### Exercise data
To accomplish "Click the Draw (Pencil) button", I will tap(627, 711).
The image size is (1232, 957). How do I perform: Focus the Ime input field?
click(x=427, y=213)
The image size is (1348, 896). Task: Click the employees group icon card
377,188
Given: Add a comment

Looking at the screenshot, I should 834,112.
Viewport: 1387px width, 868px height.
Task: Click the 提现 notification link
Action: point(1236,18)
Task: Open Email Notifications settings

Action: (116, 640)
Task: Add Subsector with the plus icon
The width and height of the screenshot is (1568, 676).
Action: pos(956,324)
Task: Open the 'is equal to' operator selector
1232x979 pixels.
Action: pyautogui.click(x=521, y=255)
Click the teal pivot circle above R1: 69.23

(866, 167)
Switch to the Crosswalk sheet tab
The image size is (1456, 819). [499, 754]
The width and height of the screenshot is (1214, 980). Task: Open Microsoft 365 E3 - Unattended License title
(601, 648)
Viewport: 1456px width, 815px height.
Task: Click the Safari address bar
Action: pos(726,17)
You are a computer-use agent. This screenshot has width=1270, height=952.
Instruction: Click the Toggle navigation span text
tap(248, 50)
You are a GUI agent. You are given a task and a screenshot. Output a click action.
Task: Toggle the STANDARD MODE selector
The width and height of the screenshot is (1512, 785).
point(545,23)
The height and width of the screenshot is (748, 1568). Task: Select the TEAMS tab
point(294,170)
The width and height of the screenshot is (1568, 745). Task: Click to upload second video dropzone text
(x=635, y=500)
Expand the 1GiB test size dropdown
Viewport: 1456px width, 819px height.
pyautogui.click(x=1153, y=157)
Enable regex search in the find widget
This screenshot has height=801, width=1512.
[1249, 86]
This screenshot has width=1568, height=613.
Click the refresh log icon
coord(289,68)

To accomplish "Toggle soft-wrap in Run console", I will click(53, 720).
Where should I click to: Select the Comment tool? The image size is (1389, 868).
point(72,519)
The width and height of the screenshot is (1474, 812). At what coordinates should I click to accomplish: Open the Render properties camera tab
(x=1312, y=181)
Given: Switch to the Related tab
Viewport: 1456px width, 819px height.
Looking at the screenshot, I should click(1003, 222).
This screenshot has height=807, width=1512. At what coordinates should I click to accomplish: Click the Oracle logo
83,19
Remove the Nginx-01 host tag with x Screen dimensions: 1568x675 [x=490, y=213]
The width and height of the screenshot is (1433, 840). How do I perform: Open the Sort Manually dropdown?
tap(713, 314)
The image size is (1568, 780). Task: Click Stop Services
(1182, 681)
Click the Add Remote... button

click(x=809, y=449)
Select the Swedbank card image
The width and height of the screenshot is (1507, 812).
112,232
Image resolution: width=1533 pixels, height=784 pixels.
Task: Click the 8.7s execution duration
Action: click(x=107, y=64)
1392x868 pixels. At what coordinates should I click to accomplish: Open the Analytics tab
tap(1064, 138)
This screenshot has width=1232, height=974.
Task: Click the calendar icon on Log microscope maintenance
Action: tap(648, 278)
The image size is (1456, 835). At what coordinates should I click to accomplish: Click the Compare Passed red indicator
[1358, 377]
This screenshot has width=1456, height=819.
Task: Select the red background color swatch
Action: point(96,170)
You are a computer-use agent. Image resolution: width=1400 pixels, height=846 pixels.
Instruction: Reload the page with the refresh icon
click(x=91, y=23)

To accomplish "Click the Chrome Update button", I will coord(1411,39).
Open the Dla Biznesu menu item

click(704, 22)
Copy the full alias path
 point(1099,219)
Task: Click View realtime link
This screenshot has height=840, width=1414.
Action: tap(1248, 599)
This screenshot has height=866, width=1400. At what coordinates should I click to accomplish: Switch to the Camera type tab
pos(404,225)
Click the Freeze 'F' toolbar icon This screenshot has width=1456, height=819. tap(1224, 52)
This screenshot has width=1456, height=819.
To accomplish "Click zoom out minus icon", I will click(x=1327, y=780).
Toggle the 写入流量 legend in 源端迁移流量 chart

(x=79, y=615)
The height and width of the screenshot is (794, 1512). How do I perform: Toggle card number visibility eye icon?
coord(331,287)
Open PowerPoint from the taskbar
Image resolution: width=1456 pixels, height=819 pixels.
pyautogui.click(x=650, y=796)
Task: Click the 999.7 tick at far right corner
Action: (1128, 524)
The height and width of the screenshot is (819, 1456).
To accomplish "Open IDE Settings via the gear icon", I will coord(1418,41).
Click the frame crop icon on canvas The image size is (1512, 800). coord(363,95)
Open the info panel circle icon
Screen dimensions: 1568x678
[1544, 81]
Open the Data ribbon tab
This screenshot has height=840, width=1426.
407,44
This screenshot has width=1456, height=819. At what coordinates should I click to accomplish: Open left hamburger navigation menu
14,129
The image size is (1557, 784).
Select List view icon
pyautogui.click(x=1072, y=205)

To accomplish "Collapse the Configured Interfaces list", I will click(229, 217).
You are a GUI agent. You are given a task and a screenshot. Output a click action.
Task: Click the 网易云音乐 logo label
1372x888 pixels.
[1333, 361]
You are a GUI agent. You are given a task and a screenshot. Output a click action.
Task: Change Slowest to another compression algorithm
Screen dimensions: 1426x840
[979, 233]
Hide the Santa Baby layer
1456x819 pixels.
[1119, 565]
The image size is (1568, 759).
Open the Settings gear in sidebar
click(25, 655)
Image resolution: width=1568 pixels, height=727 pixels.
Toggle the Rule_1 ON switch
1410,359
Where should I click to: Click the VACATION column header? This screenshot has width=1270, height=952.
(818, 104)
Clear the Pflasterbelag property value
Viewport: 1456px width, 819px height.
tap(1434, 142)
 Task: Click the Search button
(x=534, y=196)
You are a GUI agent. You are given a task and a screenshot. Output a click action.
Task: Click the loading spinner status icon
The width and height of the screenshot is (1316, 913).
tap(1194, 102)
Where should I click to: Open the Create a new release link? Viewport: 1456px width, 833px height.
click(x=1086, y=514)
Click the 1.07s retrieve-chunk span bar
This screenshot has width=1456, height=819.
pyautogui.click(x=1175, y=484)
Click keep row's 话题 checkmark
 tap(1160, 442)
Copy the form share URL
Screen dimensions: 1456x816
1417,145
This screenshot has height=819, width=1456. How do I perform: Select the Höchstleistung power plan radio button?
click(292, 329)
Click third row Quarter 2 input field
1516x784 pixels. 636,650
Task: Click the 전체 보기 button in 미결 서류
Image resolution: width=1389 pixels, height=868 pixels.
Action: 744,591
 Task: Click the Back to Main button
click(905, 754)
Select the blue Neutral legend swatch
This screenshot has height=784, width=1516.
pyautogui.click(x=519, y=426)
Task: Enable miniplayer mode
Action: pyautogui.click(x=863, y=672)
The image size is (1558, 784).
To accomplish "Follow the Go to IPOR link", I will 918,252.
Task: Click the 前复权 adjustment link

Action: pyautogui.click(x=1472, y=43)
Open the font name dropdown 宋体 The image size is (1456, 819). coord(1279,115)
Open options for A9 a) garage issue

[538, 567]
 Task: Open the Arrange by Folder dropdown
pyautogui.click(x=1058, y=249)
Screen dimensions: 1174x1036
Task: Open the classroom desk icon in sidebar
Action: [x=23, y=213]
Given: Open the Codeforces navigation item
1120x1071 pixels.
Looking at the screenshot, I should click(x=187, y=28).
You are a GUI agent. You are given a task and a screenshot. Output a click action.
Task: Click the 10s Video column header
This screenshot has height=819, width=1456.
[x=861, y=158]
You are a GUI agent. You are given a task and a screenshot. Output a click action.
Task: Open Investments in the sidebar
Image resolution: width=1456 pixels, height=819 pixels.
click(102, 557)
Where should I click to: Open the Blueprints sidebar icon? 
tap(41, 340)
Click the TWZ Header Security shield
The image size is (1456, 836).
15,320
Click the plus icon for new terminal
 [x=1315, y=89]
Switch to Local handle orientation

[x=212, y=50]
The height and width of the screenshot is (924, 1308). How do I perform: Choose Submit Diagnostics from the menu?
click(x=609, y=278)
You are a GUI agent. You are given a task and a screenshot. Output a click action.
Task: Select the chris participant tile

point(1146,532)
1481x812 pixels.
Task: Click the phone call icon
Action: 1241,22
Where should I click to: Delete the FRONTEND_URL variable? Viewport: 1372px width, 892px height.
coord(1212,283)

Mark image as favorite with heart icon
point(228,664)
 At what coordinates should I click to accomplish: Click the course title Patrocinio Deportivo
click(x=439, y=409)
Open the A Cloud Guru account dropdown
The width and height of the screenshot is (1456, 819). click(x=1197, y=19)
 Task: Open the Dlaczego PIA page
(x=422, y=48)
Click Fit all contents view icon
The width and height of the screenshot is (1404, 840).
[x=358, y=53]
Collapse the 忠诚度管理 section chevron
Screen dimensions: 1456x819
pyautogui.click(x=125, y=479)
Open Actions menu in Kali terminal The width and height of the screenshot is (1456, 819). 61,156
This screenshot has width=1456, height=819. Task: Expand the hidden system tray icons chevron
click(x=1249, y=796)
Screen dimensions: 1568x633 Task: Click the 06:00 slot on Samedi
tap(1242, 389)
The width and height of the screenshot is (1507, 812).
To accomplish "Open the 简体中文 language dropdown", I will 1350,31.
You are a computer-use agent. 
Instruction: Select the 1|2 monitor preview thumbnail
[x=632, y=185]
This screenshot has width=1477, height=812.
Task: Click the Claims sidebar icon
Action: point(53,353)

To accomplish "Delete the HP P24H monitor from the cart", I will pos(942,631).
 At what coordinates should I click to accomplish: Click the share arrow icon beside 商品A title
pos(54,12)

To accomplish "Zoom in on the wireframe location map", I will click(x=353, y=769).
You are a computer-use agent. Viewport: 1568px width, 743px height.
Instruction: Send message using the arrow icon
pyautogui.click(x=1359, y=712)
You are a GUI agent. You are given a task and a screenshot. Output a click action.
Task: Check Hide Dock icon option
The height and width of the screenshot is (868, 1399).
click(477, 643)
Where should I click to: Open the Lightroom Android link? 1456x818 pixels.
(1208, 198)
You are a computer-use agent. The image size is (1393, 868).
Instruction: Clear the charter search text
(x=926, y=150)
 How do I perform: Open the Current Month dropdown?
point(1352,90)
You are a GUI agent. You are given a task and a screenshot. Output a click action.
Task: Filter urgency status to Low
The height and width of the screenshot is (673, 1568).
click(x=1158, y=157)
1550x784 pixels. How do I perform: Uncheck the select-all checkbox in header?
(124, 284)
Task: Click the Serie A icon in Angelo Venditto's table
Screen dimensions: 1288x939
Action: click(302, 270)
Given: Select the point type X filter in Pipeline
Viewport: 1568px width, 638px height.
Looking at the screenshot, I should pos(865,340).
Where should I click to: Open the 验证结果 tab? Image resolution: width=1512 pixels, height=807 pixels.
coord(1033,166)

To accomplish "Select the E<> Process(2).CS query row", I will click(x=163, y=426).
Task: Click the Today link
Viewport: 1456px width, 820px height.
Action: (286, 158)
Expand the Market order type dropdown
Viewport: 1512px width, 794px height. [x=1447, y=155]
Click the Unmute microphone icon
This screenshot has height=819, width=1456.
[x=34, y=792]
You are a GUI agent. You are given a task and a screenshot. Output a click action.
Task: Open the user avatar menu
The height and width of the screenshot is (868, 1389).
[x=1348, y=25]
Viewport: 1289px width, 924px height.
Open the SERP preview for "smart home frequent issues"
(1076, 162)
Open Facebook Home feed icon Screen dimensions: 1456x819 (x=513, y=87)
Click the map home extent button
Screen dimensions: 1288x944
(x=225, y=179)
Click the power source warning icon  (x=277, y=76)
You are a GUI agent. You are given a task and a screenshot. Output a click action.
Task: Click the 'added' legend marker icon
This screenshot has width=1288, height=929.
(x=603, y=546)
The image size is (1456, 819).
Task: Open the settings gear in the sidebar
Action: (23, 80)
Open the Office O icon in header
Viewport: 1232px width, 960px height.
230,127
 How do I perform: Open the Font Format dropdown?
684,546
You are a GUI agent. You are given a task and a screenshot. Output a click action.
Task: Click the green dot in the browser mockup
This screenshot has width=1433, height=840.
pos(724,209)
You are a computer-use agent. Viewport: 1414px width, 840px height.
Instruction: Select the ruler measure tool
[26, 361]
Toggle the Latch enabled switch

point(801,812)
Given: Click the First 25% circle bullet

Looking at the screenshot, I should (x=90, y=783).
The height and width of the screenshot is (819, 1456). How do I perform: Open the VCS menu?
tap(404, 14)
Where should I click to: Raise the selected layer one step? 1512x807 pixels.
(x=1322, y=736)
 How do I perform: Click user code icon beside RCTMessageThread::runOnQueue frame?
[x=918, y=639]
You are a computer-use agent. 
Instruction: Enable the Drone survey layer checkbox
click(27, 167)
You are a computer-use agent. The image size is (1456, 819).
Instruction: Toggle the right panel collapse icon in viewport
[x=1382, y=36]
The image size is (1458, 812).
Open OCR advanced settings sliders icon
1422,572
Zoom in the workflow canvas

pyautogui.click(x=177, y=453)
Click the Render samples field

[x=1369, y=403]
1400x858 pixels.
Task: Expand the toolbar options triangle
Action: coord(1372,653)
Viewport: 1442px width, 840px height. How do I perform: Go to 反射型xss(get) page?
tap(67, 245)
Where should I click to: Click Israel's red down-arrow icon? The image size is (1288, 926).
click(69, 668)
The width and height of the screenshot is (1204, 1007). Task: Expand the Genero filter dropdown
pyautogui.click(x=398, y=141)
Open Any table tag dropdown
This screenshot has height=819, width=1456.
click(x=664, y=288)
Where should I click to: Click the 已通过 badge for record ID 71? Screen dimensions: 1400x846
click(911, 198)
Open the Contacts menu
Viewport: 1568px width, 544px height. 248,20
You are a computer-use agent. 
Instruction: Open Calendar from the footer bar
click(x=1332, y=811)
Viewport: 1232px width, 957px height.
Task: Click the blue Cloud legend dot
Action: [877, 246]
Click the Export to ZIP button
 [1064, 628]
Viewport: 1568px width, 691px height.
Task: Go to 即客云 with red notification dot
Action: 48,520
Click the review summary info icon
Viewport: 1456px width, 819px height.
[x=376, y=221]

### Instructions for the task
In the records above, find each line that mentions the word "status", and copy it.

### Task answer
Task: Click the loading spinner status icon
Task: Filter urgency status to Low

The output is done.